I step down today knowing that this organization I love is in great hands. I am proud of the top-notch staff I have built and have total confidence in the capable Board of Trustees who guide our work. David Duncan, my longtime lieutenant who takes the reins tomorrow, has worked alongside me to build the Trust into a positive force for historic preservation in this nation. He has my utter faith and I know he will lead us on to further successes.
When I say “us,” I mean it. I look forward to being a part of all the great things we will continue to achieve together. You have my word that I will stay involved as a mentor and adviser, with a lifetime seat on the Board of Trustees as president emeritus. I will also remain an active member and Color Bearer — when you attend Trust events, I’ll be in the crowd alongside you. And we may cross paths in battlefield parks, as I spend time taking my grandchildren to the places you and I saved together.

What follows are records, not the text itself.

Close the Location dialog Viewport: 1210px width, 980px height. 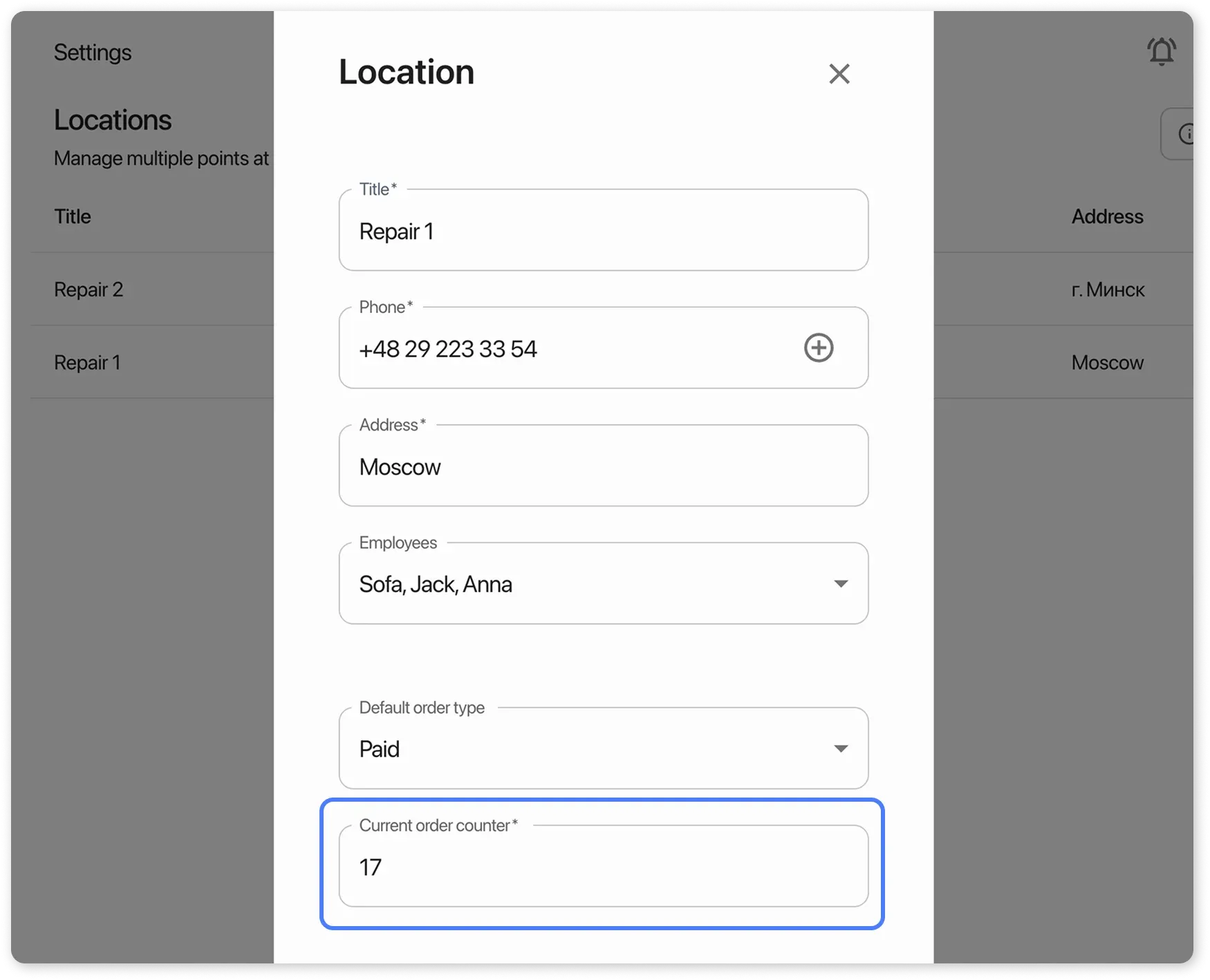pos(839,74)
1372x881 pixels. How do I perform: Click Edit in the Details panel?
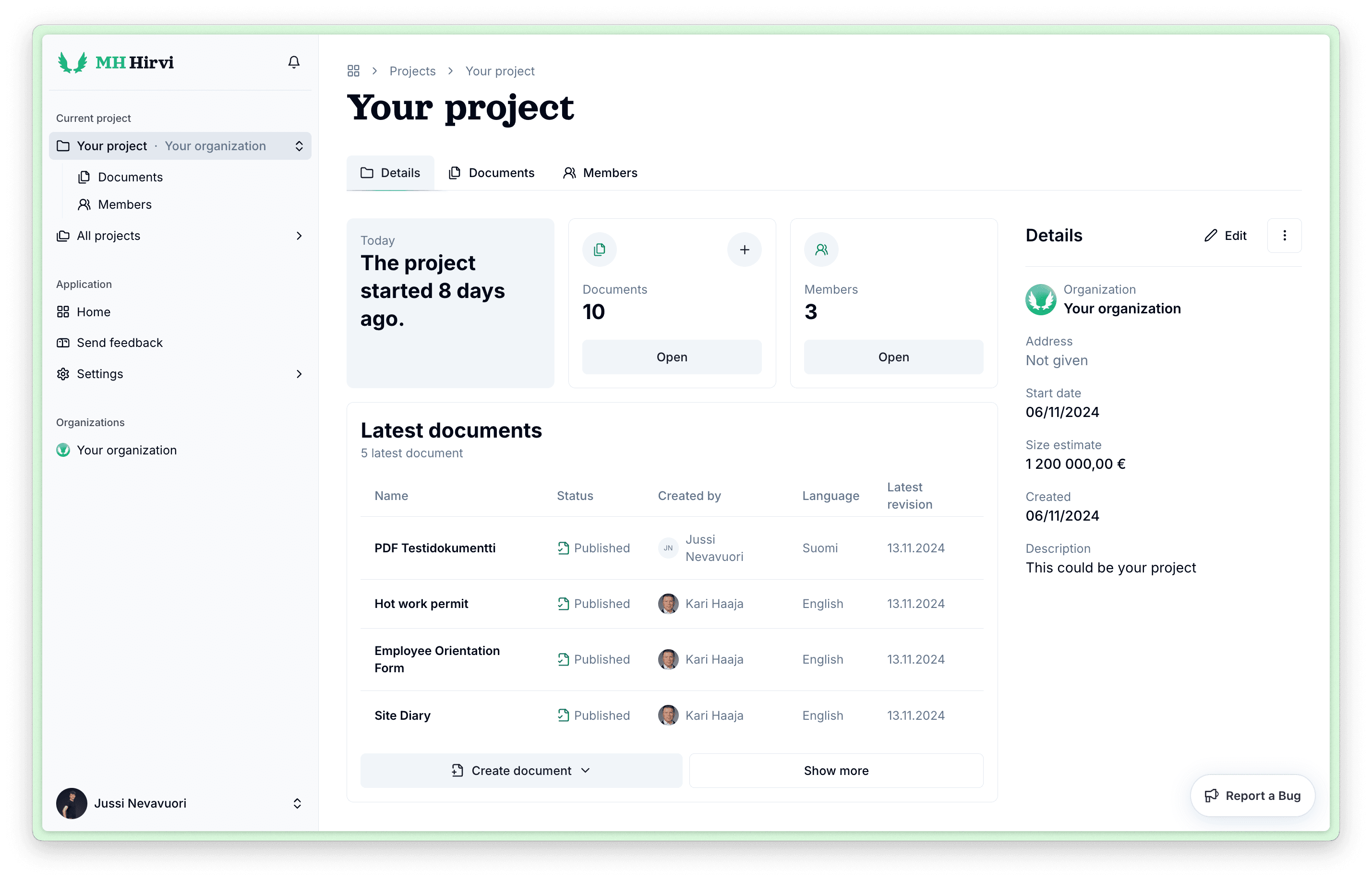point(1226,236)
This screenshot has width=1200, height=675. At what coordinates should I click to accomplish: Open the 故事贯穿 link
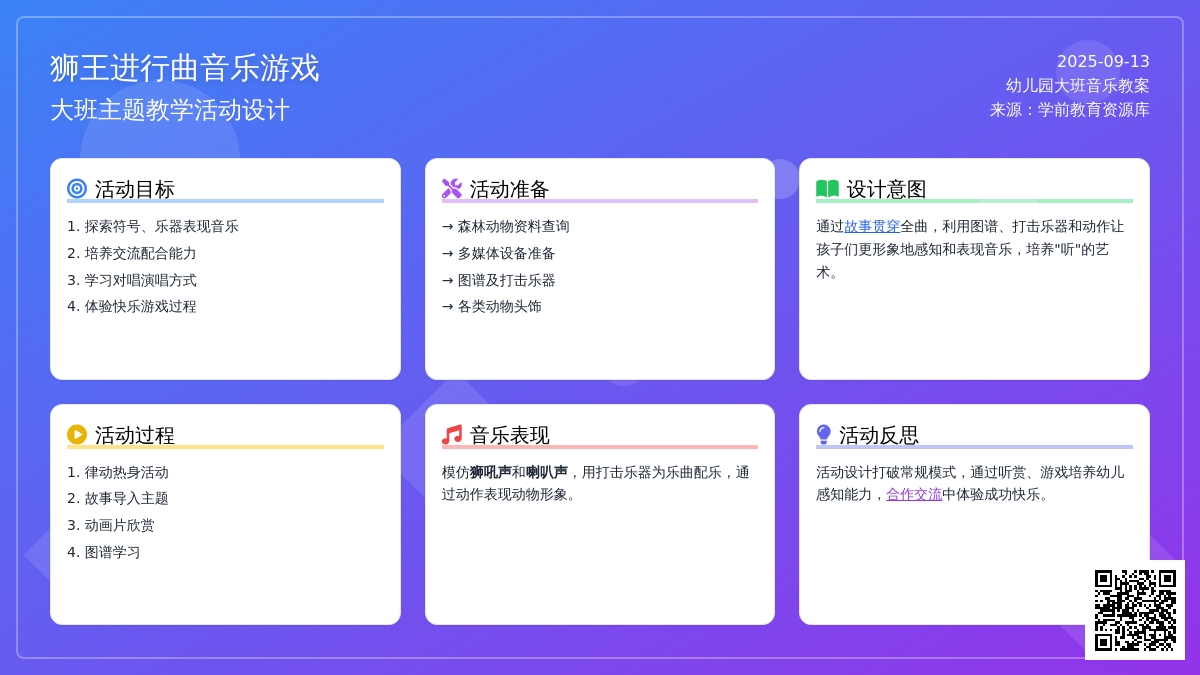(872, 226)
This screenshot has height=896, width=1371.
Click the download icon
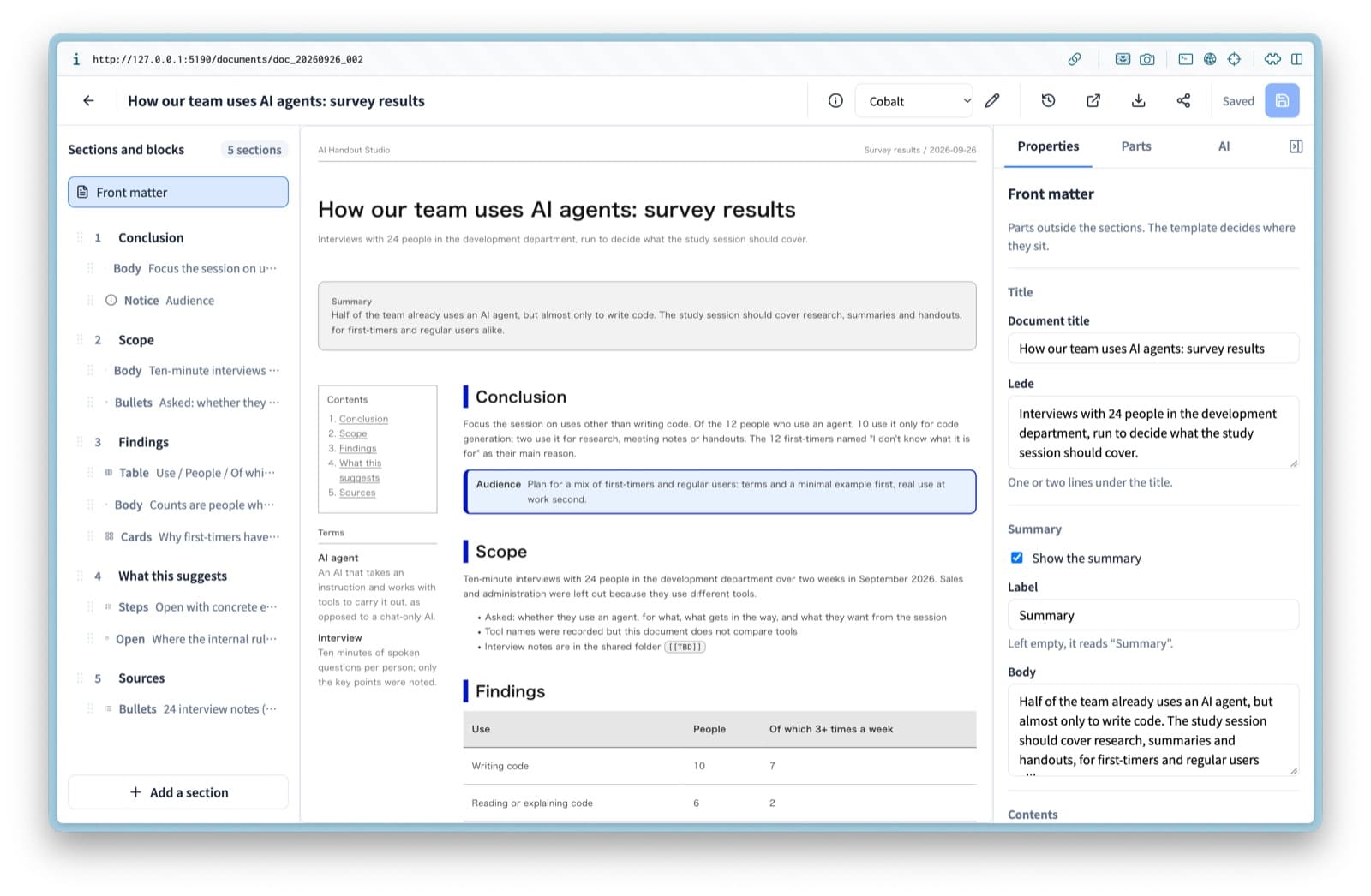pyautogui.click(x=1139, y=101)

Since I announced my intention to retire last fall, an overwhelming number of you have reached out to offer me kind words as I begin this new chapter in my life. I apologize that I have not been able to respond to each one personally – the response was humbling and overwhelming! – but know that I read them all and am profoundly grateful for the time we have spent together.
Thank you, my friends, for having allowed me to be part of your lives through our shared love of history. I wish you all the very best.
American Battlefield Trust
P.S. I think most of you know that Antietam has a special place in my heart because I started helping to save land there when I was Maryland Secretary of Transportation – years before I came to the Trust. Well, that makes it a particular a joy to offer you this as my very last announcement as President: We did it! Together, we saved the three key acres in Antietam’s West Woods I wrote to you about a few weeks ago. Thank you for rising to the occasion and helping us quickly complete this final transaction of my tenure.